All gay icons are stylists; all devotion to gay icons means style. As a person, West is impossible to identify with, but as a style, he becomes representative of all that we secretly believe about ourselves — namely, that we can be this as well as that. As a style, we can don Kanye selves and see, in his resolution of his contradictions, the potential in our own.
'Ye’s swagger is the most basic starting point for understanding why so many queer people idolize him. He is the freshest model alive for anyone hoping to surpass all limits and become something more. Rather than an icon of bruised femininity, he is an icon of being everything all at once. “I'm too black, I'm too vocal, I'm too flagrant / Something smellin' like shit, that's the new fragrance / It's just me, I do it my way, bitch,” he raps on “No More Parties in L.A.,” a charming moment of his signature self-convincing braggadocio. Queer swagger, like Kanye’s, lives somewhere between self-hype and self-consciousness.

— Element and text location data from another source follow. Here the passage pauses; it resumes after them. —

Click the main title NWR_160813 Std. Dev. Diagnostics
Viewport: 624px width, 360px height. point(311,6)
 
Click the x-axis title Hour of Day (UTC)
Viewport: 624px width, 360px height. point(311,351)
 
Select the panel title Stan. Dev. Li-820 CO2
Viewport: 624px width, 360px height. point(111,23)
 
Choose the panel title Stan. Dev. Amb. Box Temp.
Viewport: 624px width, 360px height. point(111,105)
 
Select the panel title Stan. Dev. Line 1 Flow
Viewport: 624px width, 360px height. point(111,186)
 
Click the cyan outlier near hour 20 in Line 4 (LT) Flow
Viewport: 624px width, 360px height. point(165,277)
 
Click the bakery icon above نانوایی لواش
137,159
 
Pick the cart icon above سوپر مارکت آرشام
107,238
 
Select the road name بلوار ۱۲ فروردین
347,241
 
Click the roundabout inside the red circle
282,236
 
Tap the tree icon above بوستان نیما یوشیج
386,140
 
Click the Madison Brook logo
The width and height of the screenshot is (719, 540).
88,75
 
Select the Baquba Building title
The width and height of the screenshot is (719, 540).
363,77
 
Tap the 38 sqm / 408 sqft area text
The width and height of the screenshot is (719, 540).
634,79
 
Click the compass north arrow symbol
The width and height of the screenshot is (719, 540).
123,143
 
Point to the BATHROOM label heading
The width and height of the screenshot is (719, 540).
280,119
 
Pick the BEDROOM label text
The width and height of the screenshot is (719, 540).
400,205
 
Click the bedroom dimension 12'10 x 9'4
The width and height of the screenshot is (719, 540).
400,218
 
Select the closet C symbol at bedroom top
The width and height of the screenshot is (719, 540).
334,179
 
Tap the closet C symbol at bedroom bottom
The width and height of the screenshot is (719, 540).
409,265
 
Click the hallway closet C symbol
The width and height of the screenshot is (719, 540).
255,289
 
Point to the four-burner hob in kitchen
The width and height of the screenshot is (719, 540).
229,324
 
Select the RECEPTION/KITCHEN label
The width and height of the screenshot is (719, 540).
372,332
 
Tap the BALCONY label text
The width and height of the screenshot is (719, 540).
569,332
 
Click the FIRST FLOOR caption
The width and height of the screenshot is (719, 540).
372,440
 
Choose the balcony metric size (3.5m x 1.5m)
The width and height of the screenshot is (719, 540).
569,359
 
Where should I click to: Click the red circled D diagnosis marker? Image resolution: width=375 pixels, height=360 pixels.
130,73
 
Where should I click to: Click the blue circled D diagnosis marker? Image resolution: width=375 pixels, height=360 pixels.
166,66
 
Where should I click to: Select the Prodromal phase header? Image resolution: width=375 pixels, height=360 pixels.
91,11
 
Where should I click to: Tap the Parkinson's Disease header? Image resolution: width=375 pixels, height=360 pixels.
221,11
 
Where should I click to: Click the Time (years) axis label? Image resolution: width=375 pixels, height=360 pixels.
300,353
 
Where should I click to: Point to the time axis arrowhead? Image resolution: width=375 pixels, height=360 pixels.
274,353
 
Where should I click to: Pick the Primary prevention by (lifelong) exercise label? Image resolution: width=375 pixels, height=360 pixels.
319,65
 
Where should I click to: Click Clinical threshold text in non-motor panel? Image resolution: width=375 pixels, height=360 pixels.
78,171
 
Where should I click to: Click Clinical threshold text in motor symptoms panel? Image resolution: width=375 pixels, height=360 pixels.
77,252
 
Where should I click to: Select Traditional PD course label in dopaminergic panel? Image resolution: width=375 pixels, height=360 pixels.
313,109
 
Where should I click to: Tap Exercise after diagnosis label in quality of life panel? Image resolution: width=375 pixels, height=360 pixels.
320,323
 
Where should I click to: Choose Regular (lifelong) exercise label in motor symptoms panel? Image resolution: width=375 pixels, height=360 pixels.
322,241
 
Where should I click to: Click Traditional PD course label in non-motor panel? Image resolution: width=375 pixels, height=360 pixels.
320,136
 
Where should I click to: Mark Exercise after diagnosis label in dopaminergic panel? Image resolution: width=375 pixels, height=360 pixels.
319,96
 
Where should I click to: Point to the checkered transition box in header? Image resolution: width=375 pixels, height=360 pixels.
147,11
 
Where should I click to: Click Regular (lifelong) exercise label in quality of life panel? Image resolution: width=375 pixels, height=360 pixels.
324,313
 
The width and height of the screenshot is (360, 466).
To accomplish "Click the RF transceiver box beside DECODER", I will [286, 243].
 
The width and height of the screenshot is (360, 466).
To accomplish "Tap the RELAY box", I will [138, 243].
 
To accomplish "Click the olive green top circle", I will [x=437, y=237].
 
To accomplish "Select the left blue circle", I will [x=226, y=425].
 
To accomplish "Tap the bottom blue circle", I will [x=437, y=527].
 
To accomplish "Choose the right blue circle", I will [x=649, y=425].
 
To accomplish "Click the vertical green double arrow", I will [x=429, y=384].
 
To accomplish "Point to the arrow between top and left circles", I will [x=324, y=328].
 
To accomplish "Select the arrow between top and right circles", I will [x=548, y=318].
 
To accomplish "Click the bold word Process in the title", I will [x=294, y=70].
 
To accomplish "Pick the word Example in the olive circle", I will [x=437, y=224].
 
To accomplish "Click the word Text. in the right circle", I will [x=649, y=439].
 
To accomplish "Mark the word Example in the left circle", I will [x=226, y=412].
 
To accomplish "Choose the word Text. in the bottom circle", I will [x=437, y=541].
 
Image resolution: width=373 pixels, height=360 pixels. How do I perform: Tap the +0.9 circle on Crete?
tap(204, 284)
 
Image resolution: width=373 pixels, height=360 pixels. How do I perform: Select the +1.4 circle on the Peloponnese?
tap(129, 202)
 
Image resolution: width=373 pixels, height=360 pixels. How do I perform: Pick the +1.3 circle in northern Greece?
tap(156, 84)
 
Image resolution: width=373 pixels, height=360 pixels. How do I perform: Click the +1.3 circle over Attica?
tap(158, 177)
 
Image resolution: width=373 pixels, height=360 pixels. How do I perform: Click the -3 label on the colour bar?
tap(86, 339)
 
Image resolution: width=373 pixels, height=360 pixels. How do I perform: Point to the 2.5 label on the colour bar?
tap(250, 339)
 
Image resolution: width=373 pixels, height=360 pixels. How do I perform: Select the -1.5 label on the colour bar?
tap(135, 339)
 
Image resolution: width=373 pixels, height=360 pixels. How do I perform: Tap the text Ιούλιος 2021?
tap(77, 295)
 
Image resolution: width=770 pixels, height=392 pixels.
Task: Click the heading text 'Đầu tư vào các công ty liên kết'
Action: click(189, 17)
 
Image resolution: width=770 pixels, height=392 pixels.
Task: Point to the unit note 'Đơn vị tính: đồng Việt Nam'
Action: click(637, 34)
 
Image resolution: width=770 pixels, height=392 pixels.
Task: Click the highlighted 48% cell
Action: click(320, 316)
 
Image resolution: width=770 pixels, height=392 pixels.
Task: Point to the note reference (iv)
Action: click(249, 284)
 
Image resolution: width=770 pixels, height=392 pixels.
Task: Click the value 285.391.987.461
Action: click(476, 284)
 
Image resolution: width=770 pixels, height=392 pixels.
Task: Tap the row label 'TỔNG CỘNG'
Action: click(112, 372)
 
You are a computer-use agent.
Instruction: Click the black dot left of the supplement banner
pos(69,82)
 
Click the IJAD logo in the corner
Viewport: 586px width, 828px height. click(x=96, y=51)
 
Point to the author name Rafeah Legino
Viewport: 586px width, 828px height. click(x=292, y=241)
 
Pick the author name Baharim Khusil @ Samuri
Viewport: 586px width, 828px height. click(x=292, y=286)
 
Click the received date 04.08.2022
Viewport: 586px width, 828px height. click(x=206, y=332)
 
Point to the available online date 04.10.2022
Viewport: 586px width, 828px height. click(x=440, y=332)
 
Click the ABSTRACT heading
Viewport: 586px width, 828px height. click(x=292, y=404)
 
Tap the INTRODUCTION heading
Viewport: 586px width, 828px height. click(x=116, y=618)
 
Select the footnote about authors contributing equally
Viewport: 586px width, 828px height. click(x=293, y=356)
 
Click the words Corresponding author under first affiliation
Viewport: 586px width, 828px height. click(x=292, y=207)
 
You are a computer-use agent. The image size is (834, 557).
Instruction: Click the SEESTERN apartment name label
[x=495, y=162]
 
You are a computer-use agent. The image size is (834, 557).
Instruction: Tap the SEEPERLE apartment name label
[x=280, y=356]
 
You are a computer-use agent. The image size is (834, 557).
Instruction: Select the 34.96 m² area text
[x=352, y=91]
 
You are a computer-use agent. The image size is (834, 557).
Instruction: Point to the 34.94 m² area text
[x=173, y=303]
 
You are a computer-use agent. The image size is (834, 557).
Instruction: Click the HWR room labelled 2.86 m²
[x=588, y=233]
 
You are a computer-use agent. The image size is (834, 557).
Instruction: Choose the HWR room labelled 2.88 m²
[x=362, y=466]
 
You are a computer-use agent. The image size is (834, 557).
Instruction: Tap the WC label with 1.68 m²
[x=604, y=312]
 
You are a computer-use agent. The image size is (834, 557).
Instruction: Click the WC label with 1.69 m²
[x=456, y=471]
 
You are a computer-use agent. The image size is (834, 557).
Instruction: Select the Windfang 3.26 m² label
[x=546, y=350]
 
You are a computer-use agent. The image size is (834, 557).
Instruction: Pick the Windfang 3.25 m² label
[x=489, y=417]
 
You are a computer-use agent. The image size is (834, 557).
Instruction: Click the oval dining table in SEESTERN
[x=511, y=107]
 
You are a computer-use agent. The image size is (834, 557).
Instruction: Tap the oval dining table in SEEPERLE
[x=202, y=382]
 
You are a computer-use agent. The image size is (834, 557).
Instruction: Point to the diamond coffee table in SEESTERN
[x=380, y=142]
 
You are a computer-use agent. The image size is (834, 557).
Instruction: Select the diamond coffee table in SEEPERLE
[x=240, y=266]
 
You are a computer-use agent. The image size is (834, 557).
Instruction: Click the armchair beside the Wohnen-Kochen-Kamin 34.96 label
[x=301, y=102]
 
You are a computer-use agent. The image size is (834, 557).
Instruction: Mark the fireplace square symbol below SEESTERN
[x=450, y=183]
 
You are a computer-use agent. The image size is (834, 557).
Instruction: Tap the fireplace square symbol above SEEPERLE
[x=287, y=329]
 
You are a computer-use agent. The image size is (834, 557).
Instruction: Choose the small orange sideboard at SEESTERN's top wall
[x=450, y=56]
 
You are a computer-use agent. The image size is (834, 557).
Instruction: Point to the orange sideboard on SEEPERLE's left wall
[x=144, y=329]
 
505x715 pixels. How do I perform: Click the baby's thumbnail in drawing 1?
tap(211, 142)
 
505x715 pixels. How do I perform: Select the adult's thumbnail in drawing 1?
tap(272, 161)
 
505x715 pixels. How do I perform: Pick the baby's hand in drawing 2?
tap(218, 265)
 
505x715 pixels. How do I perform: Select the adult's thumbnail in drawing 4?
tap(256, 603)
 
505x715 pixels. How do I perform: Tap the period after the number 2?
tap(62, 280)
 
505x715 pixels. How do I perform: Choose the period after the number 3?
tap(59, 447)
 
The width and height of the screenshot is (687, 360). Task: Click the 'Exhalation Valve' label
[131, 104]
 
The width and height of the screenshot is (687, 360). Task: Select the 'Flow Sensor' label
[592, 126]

Kanye West is a gay icon if for no other reason than he dared to seize the possibility in so many areas that expand the boundaries of what we all can become. He’s releasing a video game featuring his late mother; he’s working on an affordable fashion line in hopes of helping to democratize style; he’s gearing up for a new release and world tour he’s comparing to Star Wars with Walt Disney–level innovation. It’s absolutely ridiculous, and that’s why he’s such a fitting gay icon: He's always there to spit back at the voices telling us how far we can dream or how much of our identities we’re allowed to explore. He will always tell us “go.”
The unstoppable daring of Kanye’s own ambition makes him the gay icon you never knew you could have — the gay icon who was too much to be a gay icon.